Chapter 1 General Principles
Article 1
Shenzhen Boke New Materials Co., Ltd. (hereinafter referred to as "the Company") establishes the Strategy and ESG Committee to adapt to strategic needs, enhance core competitiveness, determine development plans, improve investment decision-making processes, and strengthen decision-making quality and effectiveness.
Article 2
To ensure the standardized and efficient operation of the Strategy and ESG Committee, the Company’s Board of Directors formulates these rules in accordance with the Company Law of the People's Republic of China, the Guidelines for the Governance of Listed Companies, the Shenzhen Stock Exchange GEM Listing Rules, the Hong Kong Stock Exchange Listing Rules, and the Company’s Articles of Association, among other relevant laws and regulations.
Article 3
Resolutions made by the Strategy and ESG Committee must comply with the Company’s Articles of Association, these rules, and other relevant laws and regulations.
Chapter 2 Composition
Article 4
The Strategy and ESG Committee consists of three directors and may have the chairman of the Company serve as the convener. Committee members are elected by the Board of Directors.
Article 5
Committee members are nominated by the chairman, more than half of the independent directors, or more than one-third of all directors, and elected by the Board of Directors. The committee has one convener, who may be the chairman of the Company. The convener is responsible for convening and presiding over committee meetings. If the convener is unable to perform their duties, they may designate another member to act on their behalf. If the convener fails to perform their duties and does not designate another member, any committee member may report the situation to the Board of Directors, which will designate a member to fulfill the convener's responsibilities.
Article 6
The term of the Strategy and ESG Committee members is consistent with that of the current Board of Directors and may be re-elected. Members cannot be dismissed without cause unless circumstances arise as specified in the Company Law, the Articles of Association, the Independent Director Work System, or these rules.
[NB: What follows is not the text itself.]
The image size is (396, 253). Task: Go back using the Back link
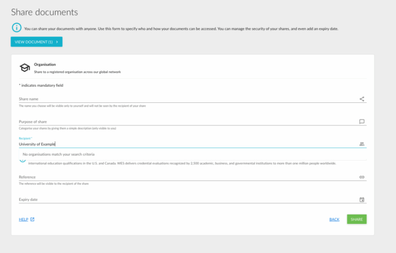pyautogui.click(x=334, y=220)
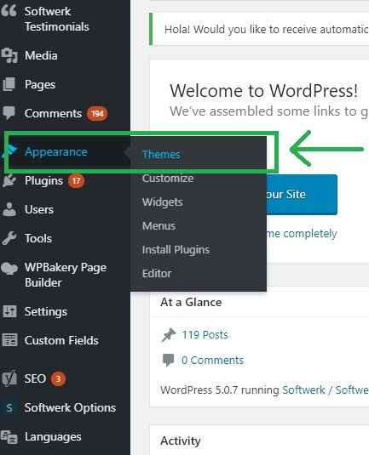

If a committee member ceases to be a director or loses their independence as defined by the Hong Kong Listing Rules, they automatically lose their committee membership.
Article 7
If the number of committee members falls below two-thirds of the required number due to resignation, dismissal, or other reasons, the Board of Directors shall promptly supplement the committee. The committee shall suspend its powers until the number of members reaches the required two-thirds.
Article 8
The provisions regarding directors' duties in the Company Law and the Articles of Association apply to members of the Strategy and ESG Committee.